▸ TASK A: Print the passage on joining metals without welding between "To achieve a" and "is highly corrosive.", inclusive.

### QUOTED PASSAGE

Joining Metal without Welding

Fusion welding is an important and predominant process in metal fabrication, but you may sometimes face difficulties in adopting welding and want alternate methods to join metals without welding. If you are searching for joining metals without welding, this article is for you. Come, let us explore.


What is the need for joining metals without welding?


We may often have to adopt a method other than fusion welding for joining two or more metals. There can be many reasons, and some common reasons are compiled below:


  • Some metals have metallurgical incompatibility, and fusion welding is not practical or does not produce a sound joint (combination like aluminum to steel or aluminum to copper).
  • There are metals with poor weldability, and attempting to weld them can lead to cracks, metals reacting with the atmosphere to lose their properties, etc.
  • Every joint in a metal fabrication need not be welded. Many joints come under moderate load and working temperature, and a brazed joint may be acceptable.
  • Sometimes, you need joints that you want to disassemble and assemble when required. Such joints are possible by using mechanical fasteners.
  • For works like building a body for passenger cars or busses, joining by riveting can be a neat and clean alternative to welding.


How to join metals without welding?


The different techniques of joining two or more metals without welding are:

  • Bonding the metals with glue.
  • Brazing.
  • Soldering.
  • Riveting.
  • Using mechanical fasteners.


1. Bonding the metals with glue


You can use this method for joining lightweight metal parts and where the assembly does not come under force or heat. Glues like epoxy, polyurethane, or silicon-based glues can be good for joining lightweight metals. You can do this in the following steps:


Step 1 – Ensure the workpieces to be joined match perfectly with each other.


Step 2 – Clean the workpieces to remove all contamination. Use sandpaper to make the bonding area slightly rough. Ensure the bonding area is clean.


Step 3 – Apply the recommended glue on the bonding area using a brush or spatula.


Step 4 – Assemble the workpieces and clamp the assembly using suitable clamps or in a fixture. Make sure there are no gaps in the joint.


Step 5 – Allow the bonded assembly to cure for 12 hours or as recommended by the glue manufacturer.


Step 6 – Take out the bonded assembly and use it after inspection.


Note: Do this in a well-ventilated area and take recommended safety precautions.


2. Brazing


You can define brazing as a process of using heat to melt the filler metal and join or braze two metals. The heat source can be a gas torch, induction coil, or furnace, and the molten filler metal flows into the brazing joint due to capillary action.


Unlike in welding, the base metals will remain in the solid state in the brazing, and the filler metal with a melting point much lower than the base metal melts and fills the joint. The molten filler metal solidifies to form a brazed joint.


To achieve a good brazed joint, it is important to have the base metal clean (without contaminations and oxides on the surface) and a recommended joint clearance. Contamination affects the flowability of the molten filler metal, and joint clearance is important for capillary action. Brazing is done at an approximate temperature of 800º F/426º C or more.


It is essential to apply flux on the brazing joint to protect the base metal and molten filler metal from oxidation and bring all leftover contaminants as slag to the joint’s surface. The traces of flux are cleaned after brazing since it is highly corrosive.

######
### SUPPLIED DATA

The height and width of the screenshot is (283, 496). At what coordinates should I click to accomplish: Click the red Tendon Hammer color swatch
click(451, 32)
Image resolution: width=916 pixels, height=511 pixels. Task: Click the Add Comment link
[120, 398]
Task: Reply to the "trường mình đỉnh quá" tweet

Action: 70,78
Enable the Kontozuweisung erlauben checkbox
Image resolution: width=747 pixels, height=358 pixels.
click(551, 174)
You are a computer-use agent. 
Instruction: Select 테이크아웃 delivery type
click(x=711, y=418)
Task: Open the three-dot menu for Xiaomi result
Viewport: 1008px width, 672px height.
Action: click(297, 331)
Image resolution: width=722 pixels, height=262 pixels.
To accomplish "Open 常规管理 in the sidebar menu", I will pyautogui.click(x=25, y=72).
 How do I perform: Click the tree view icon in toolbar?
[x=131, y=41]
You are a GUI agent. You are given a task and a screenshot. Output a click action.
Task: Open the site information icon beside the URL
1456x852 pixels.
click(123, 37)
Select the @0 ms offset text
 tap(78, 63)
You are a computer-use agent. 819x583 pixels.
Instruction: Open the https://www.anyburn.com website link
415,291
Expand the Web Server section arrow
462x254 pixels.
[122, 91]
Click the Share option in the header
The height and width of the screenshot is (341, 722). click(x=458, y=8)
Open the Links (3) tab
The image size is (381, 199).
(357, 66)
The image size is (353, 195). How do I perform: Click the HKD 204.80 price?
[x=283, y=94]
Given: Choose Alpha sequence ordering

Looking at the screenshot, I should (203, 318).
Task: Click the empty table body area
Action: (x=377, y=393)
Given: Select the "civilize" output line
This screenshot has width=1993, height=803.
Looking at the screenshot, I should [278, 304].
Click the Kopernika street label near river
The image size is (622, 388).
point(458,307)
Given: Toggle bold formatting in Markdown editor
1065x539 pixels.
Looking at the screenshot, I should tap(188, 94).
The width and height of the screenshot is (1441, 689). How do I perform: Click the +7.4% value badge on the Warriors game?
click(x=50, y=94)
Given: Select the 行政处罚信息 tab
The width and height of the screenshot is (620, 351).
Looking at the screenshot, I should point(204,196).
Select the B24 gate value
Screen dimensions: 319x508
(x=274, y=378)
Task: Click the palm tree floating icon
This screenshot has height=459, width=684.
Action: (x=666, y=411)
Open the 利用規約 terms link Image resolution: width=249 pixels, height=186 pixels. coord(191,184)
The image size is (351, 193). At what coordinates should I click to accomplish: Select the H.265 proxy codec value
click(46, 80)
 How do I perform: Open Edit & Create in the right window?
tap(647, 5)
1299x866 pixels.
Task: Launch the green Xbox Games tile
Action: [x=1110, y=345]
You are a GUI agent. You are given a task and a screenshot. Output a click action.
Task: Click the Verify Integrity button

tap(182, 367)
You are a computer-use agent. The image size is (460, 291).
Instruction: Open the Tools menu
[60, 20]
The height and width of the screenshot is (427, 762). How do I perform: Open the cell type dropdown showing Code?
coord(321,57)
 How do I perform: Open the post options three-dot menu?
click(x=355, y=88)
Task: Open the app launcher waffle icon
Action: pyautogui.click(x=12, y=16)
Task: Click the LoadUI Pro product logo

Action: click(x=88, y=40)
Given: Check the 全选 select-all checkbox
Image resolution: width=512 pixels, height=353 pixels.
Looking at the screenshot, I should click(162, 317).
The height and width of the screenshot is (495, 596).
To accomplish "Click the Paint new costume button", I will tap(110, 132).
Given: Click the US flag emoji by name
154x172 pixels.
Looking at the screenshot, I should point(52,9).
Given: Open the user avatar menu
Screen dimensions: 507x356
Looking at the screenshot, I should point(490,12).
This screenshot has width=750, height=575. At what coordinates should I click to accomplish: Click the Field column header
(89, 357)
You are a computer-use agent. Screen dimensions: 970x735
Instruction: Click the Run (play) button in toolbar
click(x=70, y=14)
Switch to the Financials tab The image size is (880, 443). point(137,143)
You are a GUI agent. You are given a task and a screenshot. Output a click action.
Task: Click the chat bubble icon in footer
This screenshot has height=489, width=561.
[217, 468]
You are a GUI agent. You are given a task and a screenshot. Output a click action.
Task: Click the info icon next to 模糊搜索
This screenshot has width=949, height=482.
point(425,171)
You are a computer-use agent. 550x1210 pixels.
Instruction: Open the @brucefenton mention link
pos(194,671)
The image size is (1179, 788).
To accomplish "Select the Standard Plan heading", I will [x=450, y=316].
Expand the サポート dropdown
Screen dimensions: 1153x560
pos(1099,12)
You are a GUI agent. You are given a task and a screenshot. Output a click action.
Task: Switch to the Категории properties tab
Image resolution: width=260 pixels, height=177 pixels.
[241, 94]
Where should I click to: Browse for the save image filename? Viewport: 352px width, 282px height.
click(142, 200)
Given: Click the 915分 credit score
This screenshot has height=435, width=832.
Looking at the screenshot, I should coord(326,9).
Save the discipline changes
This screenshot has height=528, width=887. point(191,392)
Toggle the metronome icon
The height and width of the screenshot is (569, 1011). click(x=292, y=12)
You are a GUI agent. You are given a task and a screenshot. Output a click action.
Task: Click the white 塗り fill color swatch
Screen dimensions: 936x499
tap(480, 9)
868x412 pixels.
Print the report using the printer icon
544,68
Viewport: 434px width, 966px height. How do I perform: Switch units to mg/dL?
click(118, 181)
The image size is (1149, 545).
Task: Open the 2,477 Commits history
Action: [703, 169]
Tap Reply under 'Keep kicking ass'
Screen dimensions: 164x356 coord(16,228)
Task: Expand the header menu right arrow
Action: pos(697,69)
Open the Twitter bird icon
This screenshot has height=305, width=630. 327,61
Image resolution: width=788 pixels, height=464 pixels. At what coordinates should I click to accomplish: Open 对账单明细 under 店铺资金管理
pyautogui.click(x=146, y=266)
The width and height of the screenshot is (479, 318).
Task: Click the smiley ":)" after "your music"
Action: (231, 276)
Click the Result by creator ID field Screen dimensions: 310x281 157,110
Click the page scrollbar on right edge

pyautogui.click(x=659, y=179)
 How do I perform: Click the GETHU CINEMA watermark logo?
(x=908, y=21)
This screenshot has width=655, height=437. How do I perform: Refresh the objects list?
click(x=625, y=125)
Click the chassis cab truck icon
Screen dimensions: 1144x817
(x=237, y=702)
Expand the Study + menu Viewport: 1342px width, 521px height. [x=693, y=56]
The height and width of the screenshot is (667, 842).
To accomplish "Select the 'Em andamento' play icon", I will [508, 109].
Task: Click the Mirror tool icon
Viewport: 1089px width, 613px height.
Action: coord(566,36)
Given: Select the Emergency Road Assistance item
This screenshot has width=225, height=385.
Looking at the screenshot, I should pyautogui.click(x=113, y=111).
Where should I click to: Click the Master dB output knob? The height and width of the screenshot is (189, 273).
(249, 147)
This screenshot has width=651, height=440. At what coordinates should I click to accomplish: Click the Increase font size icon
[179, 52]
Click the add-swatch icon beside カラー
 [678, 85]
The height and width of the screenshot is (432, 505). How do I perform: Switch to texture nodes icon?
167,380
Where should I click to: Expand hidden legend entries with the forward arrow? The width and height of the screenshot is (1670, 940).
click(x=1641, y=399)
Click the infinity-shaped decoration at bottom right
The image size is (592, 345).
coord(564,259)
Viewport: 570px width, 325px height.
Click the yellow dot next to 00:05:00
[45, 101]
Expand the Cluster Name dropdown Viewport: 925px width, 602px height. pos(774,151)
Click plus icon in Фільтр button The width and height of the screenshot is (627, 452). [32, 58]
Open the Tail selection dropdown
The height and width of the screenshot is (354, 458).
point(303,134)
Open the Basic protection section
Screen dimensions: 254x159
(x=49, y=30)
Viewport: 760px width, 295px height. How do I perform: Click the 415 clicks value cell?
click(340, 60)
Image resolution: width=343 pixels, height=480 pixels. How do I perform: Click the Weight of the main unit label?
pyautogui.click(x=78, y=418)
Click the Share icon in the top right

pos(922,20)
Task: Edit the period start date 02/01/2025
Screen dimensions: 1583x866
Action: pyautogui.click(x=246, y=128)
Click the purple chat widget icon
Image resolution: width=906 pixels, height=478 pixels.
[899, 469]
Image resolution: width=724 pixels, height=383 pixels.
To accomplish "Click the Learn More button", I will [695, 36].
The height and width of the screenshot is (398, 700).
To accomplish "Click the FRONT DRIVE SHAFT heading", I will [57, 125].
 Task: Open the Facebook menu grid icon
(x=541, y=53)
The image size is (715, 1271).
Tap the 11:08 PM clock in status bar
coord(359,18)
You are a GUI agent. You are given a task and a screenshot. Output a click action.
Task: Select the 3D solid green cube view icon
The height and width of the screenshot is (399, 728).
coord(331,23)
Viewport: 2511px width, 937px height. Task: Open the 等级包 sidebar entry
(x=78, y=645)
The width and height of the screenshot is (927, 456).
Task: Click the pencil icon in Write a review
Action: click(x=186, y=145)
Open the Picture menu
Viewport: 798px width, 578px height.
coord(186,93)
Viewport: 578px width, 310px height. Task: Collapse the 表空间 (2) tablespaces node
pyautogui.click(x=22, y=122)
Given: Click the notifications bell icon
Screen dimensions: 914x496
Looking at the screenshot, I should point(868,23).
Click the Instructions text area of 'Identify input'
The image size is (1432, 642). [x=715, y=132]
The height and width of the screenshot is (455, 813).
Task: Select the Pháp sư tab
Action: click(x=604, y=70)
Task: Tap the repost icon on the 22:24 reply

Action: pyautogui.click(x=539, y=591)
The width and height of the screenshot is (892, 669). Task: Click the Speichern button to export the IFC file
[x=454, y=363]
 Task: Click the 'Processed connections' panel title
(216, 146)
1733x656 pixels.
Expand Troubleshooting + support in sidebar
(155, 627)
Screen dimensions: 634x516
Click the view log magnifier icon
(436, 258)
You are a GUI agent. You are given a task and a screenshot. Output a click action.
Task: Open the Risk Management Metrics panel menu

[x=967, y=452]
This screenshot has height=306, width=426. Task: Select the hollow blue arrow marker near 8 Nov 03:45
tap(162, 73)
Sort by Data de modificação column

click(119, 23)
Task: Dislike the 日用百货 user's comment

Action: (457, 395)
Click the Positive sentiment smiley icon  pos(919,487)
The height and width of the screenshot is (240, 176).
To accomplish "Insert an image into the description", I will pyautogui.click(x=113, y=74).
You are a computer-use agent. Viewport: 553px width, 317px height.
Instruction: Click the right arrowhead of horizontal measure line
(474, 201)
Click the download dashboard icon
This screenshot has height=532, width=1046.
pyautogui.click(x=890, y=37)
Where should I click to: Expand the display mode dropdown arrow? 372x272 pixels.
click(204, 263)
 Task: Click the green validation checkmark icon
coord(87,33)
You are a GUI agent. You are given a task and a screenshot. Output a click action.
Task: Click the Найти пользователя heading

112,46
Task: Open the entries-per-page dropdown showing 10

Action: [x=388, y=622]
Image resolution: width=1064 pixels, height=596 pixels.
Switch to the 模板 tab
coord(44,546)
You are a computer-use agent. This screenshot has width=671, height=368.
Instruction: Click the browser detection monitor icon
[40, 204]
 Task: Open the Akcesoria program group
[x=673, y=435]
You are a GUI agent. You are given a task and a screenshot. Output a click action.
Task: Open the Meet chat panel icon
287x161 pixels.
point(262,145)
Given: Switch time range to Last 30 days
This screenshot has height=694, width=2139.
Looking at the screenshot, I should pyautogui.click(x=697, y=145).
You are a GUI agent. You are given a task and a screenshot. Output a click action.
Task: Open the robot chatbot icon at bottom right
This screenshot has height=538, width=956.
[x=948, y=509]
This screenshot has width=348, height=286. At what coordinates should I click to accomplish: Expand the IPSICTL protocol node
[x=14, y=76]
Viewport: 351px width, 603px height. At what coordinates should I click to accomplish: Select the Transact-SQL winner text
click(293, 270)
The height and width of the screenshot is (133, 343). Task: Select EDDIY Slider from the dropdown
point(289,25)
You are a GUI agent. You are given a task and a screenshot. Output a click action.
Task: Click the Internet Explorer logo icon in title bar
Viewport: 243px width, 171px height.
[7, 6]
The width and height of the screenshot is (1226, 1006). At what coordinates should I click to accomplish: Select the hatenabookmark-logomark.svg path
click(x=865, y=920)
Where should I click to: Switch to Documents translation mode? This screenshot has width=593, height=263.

######

▸ TASK B: In the records, rewrite the lines between the one holding "How do I perform: Open Edit" and the one holding "Looking at the screenshot, I should click(162, 317).", inclusive, changing "Tools" to "Help" and keeping everything else the same. Return only those lines.

▸ CORRECT OUTPUT A:
To achieve a good brazed joint, it is important to have the base metal clean (without contaminations and oxides on the surface) and a recommended joint clearance. Contamination affects the flowability of the molten filler metal, and joint clearance is important for capillary action. Brazing is done at an approximate temperature of 800º F/426º C or more.


It is essential to apply flux on the brazing joint to protect the base metal and molten filler metal from oxidation and bring all leftover contaminants as slag to the joint’s surface. The traces of flux are cleaned after brazing since it is highly corrosive.

▸ CORRECT OUTPUT B:
 How do I perform: Open Edit & Create in the right window?
tap(647, 5)
1299x866 pixels.
Task: Launch the green Xbox Games tile
Action: [x=1110, y=345]
You are a GUI agent. You are given a task and a screenshot. Output a click action.
Task: Click the Verify Integrity button

tap(182, 367)
You are a computer-use agent. The image size is (460, 291).
Instruction: Open the Help menu
[60, 20]
The height and width of the screenshot is (427, 762). How do I perform: Open the cell type dropdown showing Code?
coord(321,57)
 How do I perform: Open the post options three-dot menu?
click(x=355, y=88)
Task: Open the app launcher waffle icon
Action: pyautogui.click(x=12, y=16)
Task: Click the LoadUI Pro product logo

Action: click(x=88, y=40)
Given: Check the 全选 select-all checkbox
Image resolution: width=512 pixels, height=353 pixels.
Looking at the screenshot, I should click(162, 317).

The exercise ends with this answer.